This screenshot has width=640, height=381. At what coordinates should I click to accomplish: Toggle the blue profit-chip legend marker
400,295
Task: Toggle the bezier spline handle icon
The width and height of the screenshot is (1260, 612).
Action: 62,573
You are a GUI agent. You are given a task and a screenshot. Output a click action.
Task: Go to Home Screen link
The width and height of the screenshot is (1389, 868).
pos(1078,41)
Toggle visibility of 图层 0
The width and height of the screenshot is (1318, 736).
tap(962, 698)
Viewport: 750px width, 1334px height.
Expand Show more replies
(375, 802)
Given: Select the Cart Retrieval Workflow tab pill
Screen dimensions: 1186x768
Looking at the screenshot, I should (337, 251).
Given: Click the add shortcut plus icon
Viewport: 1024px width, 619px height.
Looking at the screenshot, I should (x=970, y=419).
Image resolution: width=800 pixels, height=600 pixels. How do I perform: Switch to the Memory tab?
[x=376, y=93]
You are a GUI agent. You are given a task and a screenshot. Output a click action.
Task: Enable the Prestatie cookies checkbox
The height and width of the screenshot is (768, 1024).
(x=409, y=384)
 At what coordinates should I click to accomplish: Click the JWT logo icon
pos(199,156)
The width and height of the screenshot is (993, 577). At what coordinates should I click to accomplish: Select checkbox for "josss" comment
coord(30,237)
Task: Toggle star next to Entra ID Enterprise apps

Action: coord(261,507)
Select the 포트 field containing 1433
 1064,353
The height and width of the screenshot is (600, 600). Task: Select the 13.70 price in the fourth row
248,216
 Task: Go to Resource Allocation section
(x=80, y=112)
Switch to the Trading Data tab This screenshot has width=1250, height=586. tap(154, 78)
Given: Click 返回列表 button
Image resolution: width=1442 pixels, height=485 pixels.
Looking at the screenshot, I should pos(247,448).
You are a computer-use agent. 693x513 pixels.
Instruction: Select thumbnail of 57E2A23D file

============

_HOW TO COMPLETE THIS TASK_
Taking the line that contains "At what coordinates should I click to accomplish: Click" as the starting point, copy every line through the end of the listing exactly, and write nothing further.

_ANSWER AREA_
 At what coordinates should I click to accomplish: Click the JWT logo icon
pos(199,156)
The width and height of the screenshot is (993, 577). At what coordinates should I click to accomplish: Select checkbox for "josss" comment
coord(30,237)
Task: Toggle star next to Entra ID Enterprise apps

Action: coord(261,507)
Select the 포트 field containing 1433
 1064,353
The height and width of the screenshot is (600, 600). Task: Select the 13.70 price in the fourth row
248,216
 Task: Go to Resource Allocation section
(x=80, y=112)
Switch to the Trading Data tab This screenshot has width=1250, height=586. tap(154, 78)
Given: Click 返回列表 button
Image resolution: width=1442 pixels, height=485 pixels.
Looking at the screenshot, I should pos(247,448).
You are a computer-use agent. 693x513 pixels.
Instruction: Select thumbnail of 57E2A23D file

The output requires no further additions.